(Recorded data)
========================================

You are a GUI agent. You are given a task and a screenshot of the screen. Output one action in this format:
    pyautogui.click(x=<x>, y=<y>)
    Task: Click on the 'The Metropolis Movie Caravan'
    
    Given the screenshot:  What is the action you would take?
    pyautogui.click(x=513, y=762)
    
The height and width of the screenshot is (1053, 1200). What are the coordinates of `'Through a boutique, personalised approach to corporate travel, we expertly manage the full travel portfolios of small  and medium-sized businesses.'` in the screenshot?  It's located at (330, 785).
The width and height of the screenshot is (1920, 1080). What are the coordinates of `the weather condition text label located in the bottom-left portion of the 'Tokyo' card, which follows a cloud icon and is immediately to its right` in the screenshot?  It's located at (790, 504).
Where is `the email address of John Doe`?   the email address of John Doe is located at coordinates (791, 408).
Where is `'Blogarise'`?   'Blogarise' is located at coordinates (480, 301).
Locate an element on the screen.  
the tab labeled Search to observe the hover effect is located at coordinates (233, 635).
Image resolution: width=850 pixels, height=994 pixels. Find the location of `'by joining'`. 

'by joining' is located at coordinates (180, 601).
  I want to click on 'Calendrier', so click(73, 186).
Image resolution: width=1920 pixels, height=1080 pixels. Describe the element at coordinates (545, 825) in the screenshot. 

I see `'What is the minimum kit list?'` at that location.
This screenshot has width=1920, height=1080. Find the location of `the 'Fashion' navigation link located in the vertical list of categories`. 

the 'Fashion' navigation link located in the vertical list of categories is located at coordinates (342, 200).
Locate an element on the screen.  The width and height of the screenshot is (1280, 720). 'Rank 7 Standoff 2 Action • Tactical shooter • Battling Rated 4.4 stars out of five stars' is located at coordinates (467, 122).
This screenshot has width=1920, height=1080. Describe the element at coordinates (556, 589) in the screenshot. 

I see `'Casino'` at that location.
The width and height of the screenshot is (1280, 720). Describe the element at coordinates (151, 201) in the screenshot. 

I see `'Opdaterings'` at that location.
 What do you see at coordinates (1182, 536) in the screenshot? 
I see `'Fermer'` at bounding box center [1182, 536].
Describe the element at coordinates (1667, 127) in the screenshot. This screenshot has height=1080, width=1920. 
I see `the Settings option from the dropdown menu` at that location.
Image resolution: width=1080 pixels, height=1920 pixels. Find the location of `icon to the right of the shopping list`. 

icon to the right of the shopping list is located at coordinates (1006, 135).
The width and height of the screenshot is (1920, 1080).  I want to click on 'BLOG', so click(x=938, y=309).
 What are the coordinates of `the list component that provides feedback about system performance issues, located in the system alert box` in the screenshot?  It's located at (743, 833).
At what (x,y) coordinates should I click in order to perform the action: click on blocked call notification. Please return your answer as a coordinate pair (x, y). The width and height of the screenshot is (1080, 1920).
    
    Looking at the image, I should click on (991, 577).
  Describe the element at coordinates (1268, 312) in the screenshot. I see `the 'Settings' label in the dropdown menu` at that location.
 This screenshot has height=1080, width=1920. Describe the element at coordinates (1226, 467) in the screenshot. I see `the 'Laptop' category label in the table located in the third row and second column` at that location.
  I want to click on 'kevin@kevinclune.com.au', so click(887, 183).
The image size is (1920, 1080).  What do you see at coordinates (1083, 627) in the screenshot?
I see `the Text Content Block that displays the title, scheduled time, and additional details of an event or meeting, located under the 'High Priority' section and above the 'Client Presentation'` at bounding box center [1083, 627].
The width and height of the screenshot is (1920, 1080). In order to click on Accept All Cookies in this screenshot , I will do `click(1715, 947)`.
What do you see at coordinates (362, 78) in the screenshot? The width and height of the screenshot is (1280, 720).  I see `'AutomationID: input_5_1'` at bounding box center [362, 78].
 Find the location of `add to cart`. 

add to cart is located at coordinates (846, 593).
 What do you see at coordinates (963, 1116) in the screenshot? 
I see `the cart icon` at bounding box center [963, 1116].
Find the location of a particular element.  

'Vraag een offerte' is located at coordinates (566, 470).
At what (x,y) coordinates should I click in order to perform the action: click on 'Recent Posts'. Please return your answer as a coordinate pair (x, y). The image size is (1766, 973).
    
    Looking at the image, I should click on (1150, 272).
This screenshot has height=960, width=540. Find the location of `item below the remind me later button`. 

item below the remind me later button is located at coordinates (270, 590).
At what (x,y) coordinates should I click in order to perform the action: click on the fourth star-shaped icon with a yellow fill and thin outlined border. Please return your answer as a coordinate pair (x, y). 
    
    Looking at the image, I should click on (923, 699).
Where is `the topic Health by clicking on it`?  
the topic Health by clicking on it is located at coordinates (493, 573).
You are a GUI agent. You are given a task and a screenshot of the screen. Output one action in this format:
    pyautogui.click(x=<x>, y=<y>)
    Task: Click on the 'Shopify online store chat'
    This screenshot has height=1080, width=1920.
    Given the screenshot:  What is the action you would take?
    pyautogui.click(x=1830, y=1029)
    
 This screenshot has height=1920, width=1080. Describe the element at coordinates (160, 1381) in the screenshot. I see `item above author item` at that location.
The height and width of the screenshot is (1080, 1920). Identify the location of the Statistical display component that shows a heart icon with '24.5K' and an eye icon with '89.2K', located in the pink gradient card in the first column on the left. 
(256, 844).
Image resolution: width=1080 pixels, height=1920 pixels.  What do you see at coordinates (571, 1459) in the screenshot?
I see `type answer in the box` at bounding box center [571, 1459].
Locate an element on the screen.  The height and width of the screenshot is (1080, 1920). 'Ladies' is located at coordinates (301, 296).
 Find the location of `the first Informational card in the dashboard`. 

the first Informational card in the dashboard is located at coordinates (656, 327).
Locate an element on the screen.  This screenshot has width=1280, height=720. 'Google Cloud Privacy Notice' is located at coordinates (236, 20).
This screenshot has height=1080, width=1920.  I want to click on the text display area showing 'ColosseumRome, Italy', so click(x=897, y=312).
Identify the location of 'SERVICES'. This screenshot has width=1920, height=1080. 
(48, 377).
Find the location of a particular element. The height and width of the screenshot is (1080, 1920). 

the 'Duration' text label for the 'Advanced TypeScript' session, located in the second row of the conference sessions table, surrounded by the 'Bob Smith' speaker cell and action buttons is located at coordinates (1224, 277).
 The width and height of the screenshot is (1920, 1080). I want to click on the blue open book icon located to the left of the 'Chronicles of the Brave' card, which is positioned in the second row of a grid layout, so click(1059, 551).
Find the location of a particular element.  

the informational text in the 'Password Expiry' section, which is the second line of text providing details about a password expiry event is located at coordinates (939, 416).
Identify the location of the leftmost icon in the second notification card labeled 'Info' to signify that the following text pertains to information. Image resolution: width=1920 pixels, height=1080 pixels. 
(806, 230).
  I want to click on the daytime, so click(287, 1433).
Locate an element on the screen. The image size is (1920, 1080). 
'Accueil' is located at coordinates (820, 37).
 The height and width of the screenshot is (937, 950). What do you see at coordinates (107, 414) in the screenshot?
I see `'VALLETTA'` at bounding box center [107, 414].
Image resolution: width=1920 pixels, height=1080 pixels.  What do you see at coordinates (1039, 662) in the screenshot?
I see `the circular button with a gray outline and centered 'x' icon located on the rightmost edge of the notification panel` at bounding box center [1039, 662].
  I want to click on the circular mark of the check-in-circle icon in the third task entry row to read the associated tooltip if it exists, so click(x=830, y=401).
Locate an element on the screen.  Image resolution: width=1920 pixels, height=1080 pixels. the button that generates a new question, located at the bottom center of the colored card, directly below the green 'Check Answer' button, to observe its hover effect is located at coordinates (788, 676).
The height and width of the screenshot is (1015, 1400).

========================================

■ **The exercise**: Present every line of the rows above as a JSON list of strings, with one string per line and no entries for blank lines.

■ **Answer for the task**:
[
  "You are a GUI agent. You are given a task and a screenshot of the screen. Output one action in this format:",
  "    pyautogui.click(x=<x>, y=<y>)",
  "    Task: Click on the 'The Metropolis Movie Caravan'",
  "    Given the screenshot:  What is the action you would take?",
  "    pyautogui.click(x=513, y=762)",
  "The height and width of the screenshot is (1053, 1200). What are the coordinates of `'Through a boutique, personalised approach to corporate travel, we expertly manage the full travel portfolios of small  and medium-sized businesses.'` in the screenshot?  It's located at (330, 785).",
  "The width and height of the screenshot is (1920, 1080). What are the coordinates of `the weather condition text label located in the bottom-left portion of the 'Tokyo' card, which follows a cloud icon and is immediately to its right` in the screenshot?  It's located at (790, 504).",
  "Where is `the email address of John Doe`?   the email address of John Doe is located at coordinates (791, 408).",
  "Where is `'Blogarise'`?   'Blogarise' is located at coordinates (480, 301).",
  "Locate an element on the screen.  ",
  "the tab labeled Search to observe the hover effect is located at coordinates (233, 635).",
  "Image resolution: width=850 pixels, height=994 pixels. Find the location of `'by joining'`. ",
  "'by joining' is located at coordinates (180, 601).",
  "  I want to click on 'Calendrier', so click(73, 186).",
  "Image resolution: width=1920 pixels, height=1080 pixels. Describe the element at coordinates (545, 825) in the screenshot. ",
  "I see `'What is the minimum kit list?'` at that location.",
  "This screenshot has width=1920, height=1080. Find the location of `the 'Fashion' navigation link located in the vertical list of categories`. ",
  "the 'Fashion' navigation link located in the vertical list of categories is located at coordinates (342, 200).",
  "Locate an element on the screen.  The width and height of the screenshot is (1280, 720). 'Rank 7 Standoff 2 Action • Tactical shooter • Battling Rated 4.4 stars out of five stars' is located at coordinates (467, 122).",
  "This screenshot has width=1920, height=1080. Describe the element at coordinates (556, 589) in the screenshot. ",
  "I see `'Casino'` at that location.",
  "The width and height of the screenshot is (1280, 720). Describe the element at coordinates (151, 201) in the screenshot. ",
  "I see `'Opdaterings'` at that location.",
  " What do you see at coordinates (1182, 536) in the screenshot? ",
  "I see `'Fermer'` at bounding box center [1182, 536].",
  "Describe the element at coordinates (1667, 127) in the screenshot. This screenshot has height=1080, width=1920. ",
  "I see `the Settings option from the dropdown menu` at that location.",
  "Image resolution: width=1080 pixels, height=1920 pixels. Find the location of `icon to the right of the shopping list`. ",
  "icon to the right of the shopping list is located at coordinates (1006, 135).",
  "The width and height of the screenshot is (1920, 1080).  I want to click on 'BLOG', so click(x=938, y=309).",
  " What are the coordinates of `the list component that provides feedback about system performance issues, located in the system alert box` in the screenshot?  It's located at (743, 833).",
  "At what (x,y) coordinates should I click in order to perform the action: click on blocked call notification. Please return your answer as a coordinate pair (x, y). The width and height of the screenshot is (1080, 1920).",
  "    Looking at the image, I should click on (991, 577).",
  "  Describe the element at coordinates (1268, 312) in the screenshot. I see `the 'Settings' label in the dropdown menu` at that location.",
  " This screenshot has height=1080, width=1920. Describe the element at coordinates (1226, 467) in the screenshot. I see `the 'Laptop' category label in the table located in the third row and second column` at that location.",
  "  I want to click on 'kevin@kevinclune.com.au', so click(887, 183).",
  "The image size is (1920, 1080).  What do you see at coordinates (1083, 627) in the screenshot?",
  "I see `the Text Content Block that displays the title, scheduled time, and additional details of an event or meeting, located under the 'High Priority' section and above the 'Client Presentation'` at bounding box center [1083, 627].",
  "The width and height of the screenshot is (1920, 1080). In order to click on Accept All Cookies in this screenshot , I will do `click(1715, 947)`.",
  "What do you see at coordinates (362, 78) in the screenshot? The width and height of the screenshot is (1280, 720).  I see `'AutomationID: input_5_1'` at bounding box center [362, 78].",
  " Find the location of `add to cart`. ",
  "add to cart is located at coordinates (846, 593).",
  " What do you see at coordinates (963, 1116) in the screenshot? ",
  "I see `the cart icon` at bounding box center [963, 1116].",
  "Find the location of a particular element.  ",
  "'Vraag een offerte' is located at coordinates (566, 470).",
  "At what (x,y) coordinates should I click in order to perform the action: click on 'Recent Posts'. Please return your answer as a coordinate pair (x, y). The image size is (1766, 973).",
  "    Looking at the image, I should click on (1150, 272).",
  "This screenshot has height=960, width=540. Find the location of `item below the remind me later button`. ",
  "item below the remind me later button is located at coordinates (270, 590).",
  "At what (x,y) coordinates should I click in order to perform the action: click on the fourth star-shaped icon with a yellow fill and thin outlined border. Please return your answer as a coordinate pair (x, y). ",
  "    Looking at the image, I should click on (923, 699).",
  "Where is `the topic Health by clicking on it`?  ",
  "the topic Health by clicking on it is located at coordinates (493, 573).",
  "You are a GUI agent. You are given a task and a screenshot of the screen. Output one action in this format:",
  "    pyautogui.click(x=<x>, y=<y>)",
  "    Task: Click on the 'Shopify online store chat'",
  "    This screenshot has height=1080, width=1920.",
  "    Given the screenshot:  What is the action you would take?",
  "    pyautogui.click(x=1830, y=1029)",
  " This screenshot has height=1920, width=1080. Describe the element at coordinates (160, 1381) in the screenshot. I see `item above author item` at that location.",
  "The height and width of the screenshot is (1080, 1920). Identify the location of the Statistical display component that shows a heart icon with '24.5K' and an eye icon with '89.2K', located in the pink gradient card in the first column on the left. ",
  "(256, 844).",
  "Image resolution: width=1080 pixels, height=1920 pixels.  What do you see at coordinates (571, 1459) in the screenshot?",
  "I see `type answer in the box` at bounding box center [571, 1459].",
  "Locate an element on the screen.  The height and width of the screenshot is (1080, 1920). 'Ladies' is located at coordinates (301, 296).",
  " Find the location of `the first Informational card in the dashboard`. ",
  "the first Informational card in the dashboard is located at coordinates (656, 327).",
  "Locate an element on the screen.  This screenshot has width=1280, height=720. 'Google Cloud Privacy Notice' is located at coordinates (236, 20).",
  "This screenshot has height=1080, width=1920.  I want to click on the text display area showing 'ColosseumRome, Italy', so click(x=897, y=312).",
  "Identify the location of 'SERVICES'. This screenshot has width=1920, height=1080. ",
  "(48, 377).",
  "Find the location of a particular element. The height and width of the screenshot is (1080, 1920). ",
  "the 'Duration' text label for the 'Advanced TypeScript' session, located in the second row of the conference sessions table, surrounded by the 'Bob Smith' speaker cell and action buttons is located at coordinates (1224, 277).",
  " The width and height of the screenshot is (1920, 1080). I want to click on the blue open book icon located to the left of the 'Chronicles of the Brave' card, which is positioned in the second row of a grid layout, so click(1059, 551).",
  "Find the location of a particular element.  ",
  "the informational text in the 'Password Expiry' section, which is the second line of text providing details about a password expiry event is located at coordinates (939, 416).",
  "Identify the location of the leftmost icon in the second notification card labeled 'Info' to signify that the following text pertains to information. Image resolution: width=1920 pixels, height=1080 pixels. ",
  "(806, 230).",
  "  I want to click on the daytime, so click(287, 1433).",
  "Locate an element on the screen. The image size is (1920, 1080). ",
  "'Accueil' is located at coordinates (820, 37).",
  " The height and width of the screenshot is (937, 950). What do you see at coordinates (107, 414) in the screenshot?",
  "I see `'VALLETTA'` at bounding box center [107, 414].",
  "Image resolution: width=1920 pixels, height=1080 pixels.  What do you see at coordinates (1039, 662) in the screenshot?",
  "I see `the circular button with a gray outline and centered 'x' icon located on the rightmost edge of the notification panel` at bounding box center [1039, 662].",
  "  I want to click on the circular mark of the check-in-circle icon in the third task entry row to read the associated tooltip if it exists, so click(x=830, y=401).",
  "Locate an element on the screen.  Image resolution: width=1920 pixels, height=1080 pixels. the button that generates a new question, located at the bottom center of the colored card, directly below the green 'Check Answer' button, to observe its hover effect is located at coordinates (788, 676).",
  "The height and width of the screenshot is (1015, 1400)."
]